Le personnage d’un tableau accroché au mur, tombe. Tout est incertain et déconcertant. Ce salon est complètement suranné et vieillot et pourtant la vie s’y incruste. Elle est partout, elle nous échappe. A chacun de s’en accommoder le moins mal possible.
Histoires dans l’histoire, les deux metteurs en scène de A louer, Gabriela Carrizo et Franck Chartier, nous invitent à un voyage ou plutôt à des voyages. Entre conscient et inconscient. Nous cheminons entre réalité et fiction, présent et passé. Dans le in et le off des personnages. Grâce à une bande son riche (sons déformés de vinyles, musique électronique et arrangements d’instruments classiques), nous avons autant affaire aux pensées des personnages qu’à ce qu’ils vivent dans l’instant présent.

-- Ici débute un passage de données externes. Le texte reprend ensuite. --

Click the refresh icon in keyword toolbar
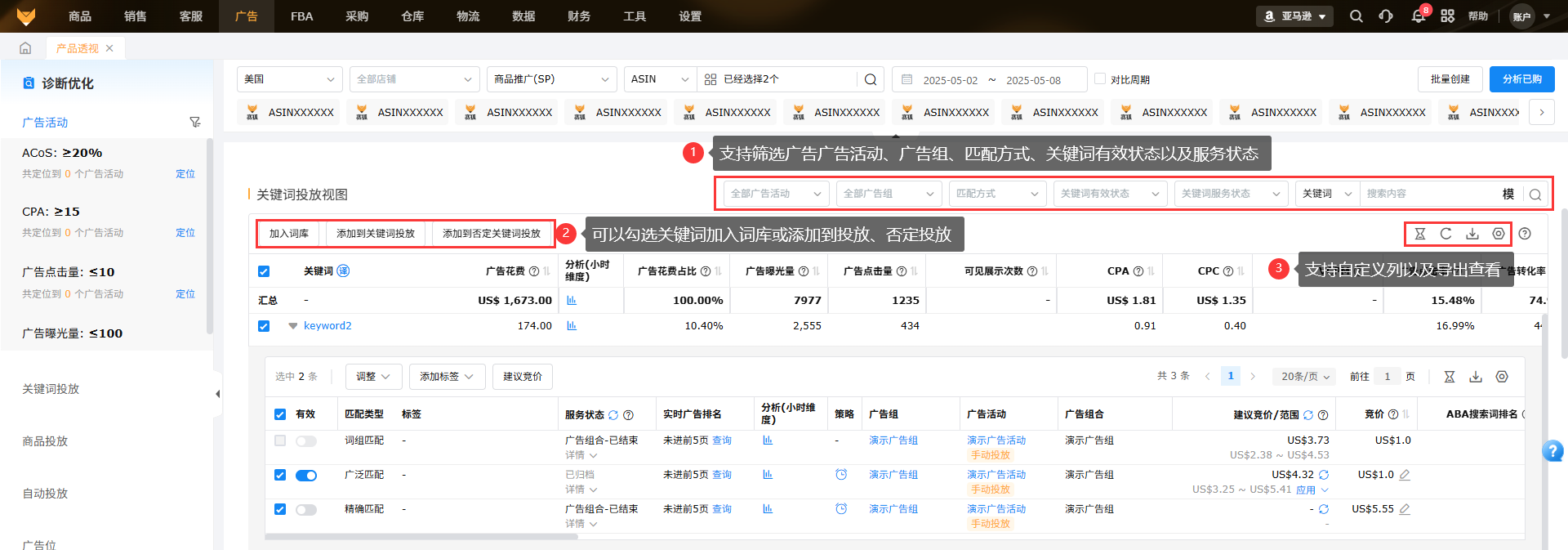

A louer est à l’image des derniers spectacles (Le salon, Le jardin, Le sous-sol ou encore 32 rue Vandenbranden) du collectif flamand. Une œuvre emplie de cinéma, par ces aller et retour permanent entre fiction et réalité, ces focus ou plans larges, ces champ contre champ et ces hors champs.
Tout participe à la création d’une œuvre totale. Œuvre qui fait appel aussi bien au théâtre, à la danse et au chant, qu’à une esthétique cinématographique en partie due aux lumières et au décor. Tout est mesuré, millimétré et pourtant aucune pesanteur dans cet univers qui nous est offert. On passe du gag, le servant, en déséquilibre permanent (impressionnants que les corps de ces deux danseurs qui semblent désossés, dont on aurait ôté les articulations et qui se meuvent à la manière d’élastiques), qui apporte le thé de madame, celle-ci qui jaillit tel un lapin sur le canapé, à des moments douloureux où Jos (les personnages sont tous appelés par leur véritable prénom, là encore fiction et réalité se confondent), le fils de la cantatrice est complètement nié.
Ce mélange des arts et la qualité des interprètes comme des techniciens (son, lumière, décor, costumes) participent à la puissance de création du collectif Peeping Tom. Chacun a sa place et est au service d’une narration qui raconte toutes nos peurs, nos angoisses, d’un temps qui passe, d’émotions qui nous traversent. De cette incapacité qu’a l’homme à retenir les choses. Qu’elles soient matérielles ou non.
Des portes s’ouvrent d’un côté et de l’autre du salon, on perçoit plus ou moins, par transparence ce qui s’y joue, un énorme escalier mène les personnages vers : on ne sait où. Peut-être vers le recul et encore. La vie est constituée de différentes strates, peut-on prendre suffisamment de recul pour en être maître ? On croit parfois pouvoir fuir la réalité en ouvrant une porte, mais celle qui suit nous y ramène. Il est temps de faire avec.